The Americans are calling it a meeting to clarify certain details that will finalise a Ukrainian peace deal, as top US officials, Ukrainians and national security advisors from Germany, France and the UK are in Geneva, discussing a Washington draft deal to end a conflict on the precipice of four years.
The US delegation, as Reuters reports, includes foreign secretary Marco Rubio and Donald Trump's senior advisor Steve Witkoff.
Last Friday, the US President had dramatically presented Volodymyr Zelenskyy with a Thursday Thanksgiving deadline to accept his 28 point plan which calls on Kyiv to cede territory to invader Russia, reduce the size of its armed forces and quit the NATO ambition.
'We hope to finalise the remaining details of drawing up s deal that will be beneficial for Ukrainians', an American official said, clarifying that nothing will be agreed until Trump and Zelenskyy meet.
US army secretary Daniel Driscoll was the first to arrive in Geneva, taking part in preliminary negotiations with a Ukrainian delegation.

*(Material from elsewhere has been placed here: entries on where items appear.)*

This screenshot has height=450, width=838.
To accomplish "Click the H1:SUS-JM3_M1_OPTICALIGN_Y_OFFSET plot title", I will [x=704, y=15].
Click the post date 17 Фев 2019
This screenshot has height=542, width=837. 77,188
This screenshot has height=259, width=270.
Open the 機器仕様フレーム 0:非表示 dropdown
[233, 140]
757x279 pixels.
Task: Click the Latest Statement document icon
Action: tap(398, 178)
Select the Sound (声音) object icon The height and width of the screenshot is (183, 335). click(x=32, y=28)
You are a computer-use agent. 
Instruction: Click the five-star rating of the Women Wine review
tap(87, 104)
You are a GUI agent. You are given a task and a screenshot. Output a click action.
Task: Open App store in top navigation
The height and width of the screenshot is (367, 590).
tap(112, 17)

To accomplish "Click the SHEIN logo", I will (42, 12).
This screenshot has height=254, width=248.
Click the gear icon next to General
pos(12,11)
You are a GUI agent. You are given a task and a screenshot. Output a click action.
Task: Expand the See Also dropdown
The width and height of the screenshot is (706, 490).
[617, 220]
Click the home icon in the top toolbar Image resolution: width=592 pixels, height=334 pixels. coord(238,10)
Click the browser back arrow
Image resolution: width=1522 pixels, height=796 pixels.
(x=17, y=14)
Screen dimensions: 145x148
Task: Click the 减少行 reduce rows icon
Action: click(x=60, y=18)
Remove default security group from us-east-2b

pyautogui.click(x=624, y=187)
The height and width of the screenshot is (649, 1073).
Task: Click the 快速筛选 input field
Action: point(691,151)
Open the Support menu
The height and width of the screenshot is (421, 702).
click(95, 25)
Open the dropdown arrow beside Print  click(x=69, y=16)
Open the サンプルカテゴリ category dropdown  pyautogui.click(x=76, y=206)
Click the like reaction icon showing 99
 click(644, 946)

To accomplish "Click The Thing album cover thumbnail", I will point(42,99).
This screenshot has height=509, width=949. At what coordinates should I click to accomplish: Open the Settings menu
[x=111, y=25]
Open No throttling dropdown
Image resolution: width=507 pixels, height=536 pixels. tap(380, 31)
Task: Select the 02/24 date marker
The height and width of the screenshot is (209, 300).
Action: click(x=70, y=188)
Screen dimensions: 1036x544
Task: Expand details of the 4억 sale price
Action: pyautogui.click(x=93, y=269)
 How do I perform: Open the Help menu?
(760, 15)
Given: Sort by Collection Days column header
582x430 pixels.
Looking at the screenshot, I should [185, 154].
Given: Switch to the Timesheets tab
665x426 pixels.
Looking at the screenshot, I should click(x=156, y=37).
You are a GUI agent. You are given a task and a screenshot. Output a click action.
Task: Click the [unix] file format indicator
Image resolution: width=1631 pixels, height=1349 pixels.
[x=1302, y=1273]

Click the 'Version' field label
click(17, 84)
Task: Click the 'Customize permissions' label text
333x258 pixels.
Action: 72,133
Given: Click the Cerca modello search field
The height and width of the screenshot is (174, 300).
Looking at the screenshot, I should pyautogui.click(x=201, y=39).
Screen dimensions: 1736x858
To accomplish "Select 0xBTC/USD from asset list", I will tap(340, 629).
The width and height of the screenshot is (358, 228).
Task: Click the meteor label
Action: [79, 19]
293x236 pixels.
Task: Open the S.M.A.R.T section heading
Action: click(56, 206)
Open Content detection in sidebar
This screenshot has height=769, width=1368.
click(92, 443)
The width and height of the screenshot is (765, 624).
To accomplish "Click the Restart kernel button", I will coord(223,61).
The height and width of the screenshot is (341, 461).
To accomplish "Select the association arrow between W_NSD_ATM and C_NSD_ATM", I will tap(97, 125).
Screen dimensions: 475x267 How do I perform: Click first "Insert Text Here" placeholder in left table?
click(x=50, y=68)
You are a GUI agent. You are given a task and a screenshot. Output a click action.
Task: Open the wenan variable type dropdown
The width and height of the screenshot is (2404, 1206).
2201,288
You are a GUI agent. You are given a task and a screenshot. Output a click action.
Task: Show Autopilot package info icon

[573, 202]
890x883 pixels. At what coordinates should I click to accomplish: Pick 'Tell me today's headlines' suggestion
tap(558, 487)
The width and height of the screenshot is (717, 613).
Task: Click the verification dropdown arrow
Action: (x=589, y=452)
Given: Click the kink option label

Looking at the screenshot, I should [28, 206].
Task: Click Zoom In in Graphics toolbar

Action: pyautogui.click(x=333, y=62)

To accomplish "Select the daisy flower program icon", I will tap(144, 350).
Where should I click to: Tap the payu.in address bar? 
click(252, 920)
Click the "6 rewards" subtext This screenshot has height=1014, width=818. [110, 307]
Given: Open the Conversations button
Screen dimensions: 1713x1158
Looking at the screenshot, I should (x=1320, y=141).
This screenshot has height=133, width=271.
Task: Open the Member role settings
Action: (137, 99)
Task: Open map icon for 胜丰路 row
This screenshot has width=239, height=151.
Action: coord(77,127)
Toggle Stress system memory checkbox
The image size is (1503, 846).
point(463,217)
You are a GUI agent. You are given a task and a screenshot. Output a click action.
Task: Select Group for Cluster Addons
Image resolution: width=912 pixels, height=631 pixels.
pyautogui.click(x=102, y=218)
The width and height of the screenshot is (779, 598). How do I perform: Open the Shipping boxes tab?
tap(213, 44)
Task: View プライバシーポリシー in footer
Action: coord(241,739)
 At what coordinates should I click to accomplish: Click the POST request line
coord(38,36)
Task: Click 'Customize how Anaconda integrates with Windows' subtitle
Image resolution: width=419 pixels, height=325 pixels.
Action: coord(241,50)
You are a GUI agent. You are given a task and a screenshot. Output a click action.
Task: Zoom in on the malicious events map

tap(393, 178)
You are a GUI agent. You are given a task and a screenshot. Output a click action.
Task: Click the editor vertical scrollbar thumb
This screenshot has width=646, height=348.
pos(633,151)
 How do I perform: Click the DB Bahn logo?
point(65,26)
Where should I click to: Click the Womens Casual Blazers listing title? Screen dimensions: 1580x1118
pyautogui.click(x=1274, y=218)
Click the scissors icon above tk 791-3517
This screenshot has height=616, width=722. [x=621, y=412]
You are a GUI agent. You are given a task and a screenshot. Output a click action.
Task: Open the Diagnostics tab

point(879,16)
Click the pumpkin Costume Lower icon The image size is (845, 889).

Participants in this latest effort, on the heels of the Trump deadline which caught Europe struggling to keep up, include national security advisors from the so called E3, France, the UK and Germany, along with the EU, while Italy will also be sending an official, according to diplomatic sources.
Western leaders consider the Trump peace plan, giving way to fundamental Russian demands, as a basis for war ending talks, while a European counter draft was sent both the Ukraine and the American government.
The warning from Kyiv is that it will never relinquish its dignity, self-respect and freedom.
'I will never betray you' Zelenskyy said in a televised address on Friday.
Russian President Vladimir Putin does accept the plan as a rough peacemaking draft, but might take issue with certain of its territorial proposals, calling on Moscow's forces to withdraw from a number of areas they are currently occupying.
European reactions to the Trump plan
On the sidelines of the G20 summit in Johannesburg, European leaders appear to have comprehensively discussed the Trump proposal and according to Bloomberg, take strong exception with Ukrainian territorial consessions, cutting the national army to 600 thousand, the NATO exclusion and the EU paying for reconstruction.
The same sources say that the Europeans don't really want another fallout with the US, but are fearful of not being able to convince President Trump to substantively change a number of the peace terms.
But Trump himself did appear more flexible.
'The war has to end one way or another', he told reporters, but answered in the negative when asked whether the current proposal is also the final one.
'This should have happened a long time ago and the Ukraine-Russia should never have started', the US President added.
If Zelenskyy rejects the arrangement, 'he can continue fighting with all his heart', Trump concluded.